### Items ###
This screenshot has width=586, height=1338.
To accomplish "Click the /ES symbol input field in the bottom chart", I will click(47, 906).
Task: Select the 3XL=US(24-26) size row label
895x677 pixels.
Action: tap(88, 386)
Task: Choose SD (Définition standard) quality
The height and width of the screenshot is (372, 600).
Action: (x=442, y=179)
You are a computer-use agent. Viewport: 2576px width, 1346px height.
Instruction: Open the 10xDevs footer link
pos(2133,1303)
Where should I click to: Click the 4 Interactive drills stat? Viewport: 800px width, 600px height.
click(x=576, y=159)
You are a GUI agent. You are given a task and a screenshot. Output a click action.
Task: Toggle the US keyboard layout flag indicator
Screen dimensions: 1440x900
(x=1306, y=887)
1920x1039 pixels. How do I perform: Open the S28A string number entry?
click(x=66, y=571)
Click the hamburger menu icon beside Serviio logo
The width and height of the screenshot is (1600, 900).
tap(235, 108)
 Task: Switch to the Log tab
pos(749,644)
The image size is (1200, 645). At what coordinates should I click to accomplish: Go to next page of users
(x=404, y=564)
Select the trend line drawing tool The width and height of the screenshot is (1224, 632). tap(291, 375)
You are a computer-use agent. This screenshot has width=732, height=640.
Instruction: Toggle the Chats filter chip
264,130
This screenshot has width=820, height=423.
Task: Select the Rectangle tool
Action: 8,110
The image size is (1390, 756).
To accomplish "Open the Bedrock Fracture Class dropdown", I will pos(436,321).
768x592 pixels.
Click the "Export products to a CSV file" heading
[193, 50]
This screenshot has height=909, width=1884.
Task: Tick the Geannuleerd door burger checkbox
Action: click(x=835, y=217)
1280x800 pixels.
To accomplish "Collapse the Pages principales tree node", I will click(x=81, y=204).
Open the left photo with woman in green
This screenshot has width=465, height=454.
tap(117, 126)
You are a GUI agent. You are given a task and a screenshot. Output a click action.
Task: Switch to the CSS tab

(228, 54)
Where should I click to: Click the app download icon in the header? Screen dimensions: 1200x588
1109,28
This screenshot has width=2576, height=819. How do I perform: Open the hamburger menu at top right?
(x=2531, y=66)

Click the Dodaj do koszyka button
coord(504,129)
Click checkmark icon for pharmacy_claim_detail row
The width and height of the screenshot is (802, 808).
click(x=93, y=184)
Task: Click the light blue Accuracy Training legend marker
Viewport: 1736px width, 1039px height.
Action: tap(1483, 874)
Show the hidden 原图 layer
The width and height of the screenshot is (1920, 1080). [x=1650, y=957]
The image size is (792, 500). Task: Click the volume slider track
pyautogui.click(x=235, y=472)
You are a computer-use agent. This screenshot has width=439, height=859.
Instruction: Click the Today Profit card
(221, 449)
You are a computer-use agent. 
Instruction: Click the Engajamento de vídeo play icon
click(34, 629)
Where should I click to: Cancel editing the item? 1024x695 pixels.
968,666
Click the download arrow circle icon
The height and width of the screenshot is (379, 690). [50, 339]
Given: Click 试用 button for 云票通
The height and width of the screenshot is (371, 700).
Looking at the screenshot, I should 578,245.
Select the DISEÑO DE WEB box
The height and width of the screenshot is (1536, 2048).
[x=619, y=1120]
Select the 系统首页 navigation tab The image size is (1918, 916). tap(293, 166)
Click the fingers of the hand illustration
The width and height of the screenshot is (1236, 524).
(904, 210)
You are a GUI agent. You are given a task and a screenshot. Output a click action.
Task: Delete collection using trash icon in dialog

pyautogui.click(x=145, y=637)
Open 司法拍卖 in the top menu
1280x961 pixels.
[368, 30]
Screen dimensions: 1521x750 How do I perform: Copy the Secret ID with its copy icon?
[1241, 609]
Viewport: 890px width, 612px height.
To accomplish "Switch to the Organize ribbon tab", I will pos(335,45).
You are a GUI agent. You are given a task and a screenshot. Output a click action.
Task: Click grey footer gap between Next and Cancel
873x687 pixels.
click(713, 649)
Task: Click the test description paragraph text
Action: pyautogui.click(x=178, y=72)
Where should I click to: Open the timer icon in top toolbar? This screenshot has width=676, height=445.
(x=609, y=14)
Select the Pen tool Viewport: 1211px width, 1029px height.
###
Reproduce the listing above, substituting "Window" for "Viewport" at every occurrence and leaving all other text as it is.

This screenshot has width=586, height=1338.
To accomplish "Click the /ES symbol input field in the bottom chart", I will click(47, 906).
Task: Select the 3XL=US(24-26) size row label
895x677 pixels.
Action: tap(88, 386)
Task: Choose SD (Définition standard) quality
The height and width of the screenshot is (372, 600).
Action: (x=442, y=179)
You are a computer-use agent. Window: 2576px width, 1346px height.
Instruction: Open the 10xDevs footer link
pos(2133,1303)
Where should I click to: Click the 4 Interactive drills stat? Window: 800px width, 600px height.
click(x=576, y=159)
You are a GUI agent. You are given a task and a screenshot. Output a click action.
Task: Toggle the US keyboard layout flag indicator
Screen dimensions: 1440x900
(x=1306, y=887)
1920x1039 pixels. How do I perform: Open the S28A string number entry?
click(x=66, y=571)
Click the hamburger menu icon beside Serviio logo
The width and height of the screenshot is (1600, 900).
tap(235, 108)
 Task: Switch to the Log tab
pos(749,644)
The image size is (1200, 645). At what coordinates should I click to accomplish: Go to next page of users
(x=404, y=564)
Select the trend line drawing tool The width and height of the screenshot is (1224, 632). tap(291, 375)
You are a computer-use agent. This screenshot has width=732, height=640.
Instruction: Toggle the Chats filter chip
264,130
This screenshot has width=820, height=423.
Task: Select the Rectangle tool
Action: 8,110
The image size is (1390, 756).
To accomplish "Open the Bedrock Fracture Class dropdown", I will pos(436,321).
768x592 pixels.
Click the "Export products to a CSV file" heading
[193, 50]
This screenshot has height=909, width=1884.
Task: Tick the Geannuleerd door burger checkbox
Action: click(x=835, y=217)
1280x800 pixels.
To accomplish "Collapse the Pages principales tree node", I will click(x=81, y=204).
Open the left photo with woman in green
This screenshot has width=465, height=454.
tap(117, 126)
You are a GUI agent. You are given a task and a screenshot. Output a click action.
Task: Switch to the CSS tab

(228, 54)
Where should I click to: Click the app download icon in the header? Screen dimensions: 1200x588
1109,28
This screenshot has width=2576, height=819. How do I perform: Open the hamburger menu at top right?
(x=2531, y=66)

Click the Dodaj do koszyka button
coord(504,129)
Click checkmark icon for pharmacy_claim_detail row
The width and height of the screenshot is (802, 808).
click(x=93, y=184)
Task: Click the light blue Accuracy Training legend marker
Window: 1736px width, 1039px height.
Action: tap(1483, 874)
Show the hidden 原图 layer
The width and height of the screenshot is (1920, 1080). [x=1650, y=957]
The image size is (792, 500). Task: Click the volume slider track
pyautogui.click(x=235, y=472)
You are a computer-use agent. This screenshot has width=439, height=859.
Instruction: Click the Today Profit card
(221, 449)
You are a computer-use agent. 
Instruction: Click the Engajamento de vídeo play icon
click(34, 629)
Where should I click to: Cancel editing the item? 1024x695 pixels.
968,666
Click the download arrow circle icon
The height and width of the screenshot is (379, 690). [50, 339]
Given: Click 试用 button for 云票通
The height and width of the screenshot is (371, 700).
Looking at the screenshot, I should 578,245.
Select the DISEÑO DE WEB box
The height and width of the screenshot is (1536, 2048).
[x=619, y=1120]
Select the 系统首页 navigation tab The image size is (1918, 916). tap(293, 166)
Click the fingers of the hand illustration
The width and height of the screenshot is (1236, 524).
(904, 210)
You are a GUI agent. You are given a task and a screenshot. Output a click action.
Task: Delete collection using trash icon in dialog

pyautogui.click(x=145, y=637)
Open 司法拍卖 in the top menu
1280x961 pixels.
[368, 30]
Screen dimensions: 1521x750 How do I perform: Copy the Secret ID with its copy icon?
[1241, 609]
Window: 890px width, 612px height.
To accomplish "Switch to the Organize ribbon tab", I will pos(335,45).
You are a GUI agent. You are given a task and a screenshot. Output a click action.
Task: Click grey footer gap between Next and Cancel
873x687 pixels.
click(713, 649)
Task: Click the test description paragraph text
Action: pyautogui.click(x=178, y=72)
Where should I click to: Open the timer icon in top toolbar? This screenshot has width=676, height=445.
(x=609, y=14)
Select the Pen tool Window: 1211px width, 1029px height.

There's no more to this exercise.